My undergraduate degree at Stanford was in “Symbolic Systems,” exploring the connection between computer science, psychology, philosophy and linguistics. I then worked as a software engineer at a financial engineering company helping hedge funds or institutional investors find opportunities. I learned about web development and optimization algorithms by getting thrown into the fire. I became an engineer for an online advertising exchange where billions of transactions were happening per day, working as a first responder to any major issues in the exchange. When Yahoo acquired the company, I helped integrate our systems with Yahoo’s overall advertising resources before joining one of the clients of our exchange called Media Math, transitioning to more of a technical role within the client services department.

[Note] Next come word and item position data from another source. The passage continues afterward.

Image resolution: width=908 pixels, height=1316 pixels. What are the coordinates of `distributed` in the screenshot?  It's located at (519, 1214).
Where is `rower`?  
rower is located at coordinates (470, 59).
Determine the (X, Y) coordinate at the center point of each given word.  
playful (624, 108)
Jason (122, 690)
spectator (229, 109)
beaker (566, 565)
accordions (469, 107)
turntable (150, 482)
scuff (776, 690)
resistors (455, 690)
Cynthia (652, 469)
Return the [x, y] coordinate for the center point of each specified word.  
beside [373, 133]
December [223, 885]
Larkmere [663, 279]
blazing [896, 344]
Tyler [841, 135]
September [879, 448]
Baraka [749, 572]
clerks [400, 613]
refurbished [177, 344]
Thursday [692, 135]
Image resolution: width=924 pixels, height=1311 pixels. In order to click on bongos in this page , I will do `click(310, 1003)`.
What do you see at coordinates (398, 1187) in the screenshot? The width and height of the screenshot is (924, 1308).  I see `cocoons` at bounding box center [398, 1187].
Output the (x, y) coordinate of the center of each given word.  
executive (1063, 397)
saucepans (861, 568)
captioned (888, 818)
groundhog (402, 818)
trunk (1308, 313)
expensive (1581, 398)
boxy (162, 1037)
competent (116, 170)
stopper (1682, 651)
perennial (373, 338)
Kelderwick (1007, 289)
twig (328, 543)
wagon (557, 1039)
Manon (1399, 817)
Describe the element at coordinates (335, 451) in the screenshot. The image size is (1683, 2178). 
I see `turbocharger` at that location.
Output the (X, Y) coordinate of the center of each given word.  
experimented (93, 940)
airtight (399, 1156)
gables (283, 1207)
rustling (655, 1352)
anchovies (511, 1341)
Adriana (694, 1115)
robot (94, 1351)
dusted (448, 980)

However, I wanted to do something with more of an impact on the world, and I realized I really enjoyed technology, computer programming and solving problems. There was a need for people to make sense of large-scale biological data. I volunteered as a research assistant with Christopher Mason to learn more. I was introduced to genomics, using sequencing to probe DNA, the genetic architecture of organisms, on a scale not possible before. I started in the graduate program at Yale and ultimately decided to pursue my PhD working with Dr. Mason at Cornell. Flexibility and support for students’ research goals was what drew me, plus the ability to leverage resources from three different institutions and work collaboratively with a large number of faculty members both in Ithaca and New York City. There aren’t rigid course requirements; you design your own course work with the help of the program administration. Some people like myself come in with a strong computational background, some come in with a strong biological background, so the courses we need are going to be different. The most important thing you can do is figure out what interests you. Right now I like the idea of working as a data scientist, analyzing biological date or health records, or information collected on the Internet; there are lots of opportunities to leverage the skills I am learning.
The first project I worked on was the sequencing of a Lemur from Madagascar. You couldn’t make comparisons by hand, you needed an infrastructure that can handle massive amounts of data and make sense of it. In the Mason Lab, we can begin to understand what a genome is supposed to look like and explore what happens when it mutates. So I learned about DNA sequencing, I learnt about assembly and I started thinking about what if we could enter into a world where all known organisms have assembled genomes.
What if we could identify an unknown sample of DNA sequencing data, leveraging the reference genome that we put together? You have to compare billions of nucleotides of DNA to say that a sample of DNA comes from a particular organism. I am working on a method that condenses that information so that when we do that comparison, it doesn’t take too much computational time in order to make a decision on whether or not a particular sample of DNA comes from one of these many organisms.
Another hot topic in biology right now is the human microbiome, the idea that we have more foreign organisms in our body than we do human cells, so we rely on these other organisms to live. If we can identify what’s a healthy microbiome versus the microbiome of a particular disease, then we can try to find ways to make the disease microbiome look more like the healthy one. It would allow us to take a sample from someone who has particularly healthy microbiome for instance and someone who is suffering from a particular disease and make a comparison of which organisms are present and how that informs us about the disease present.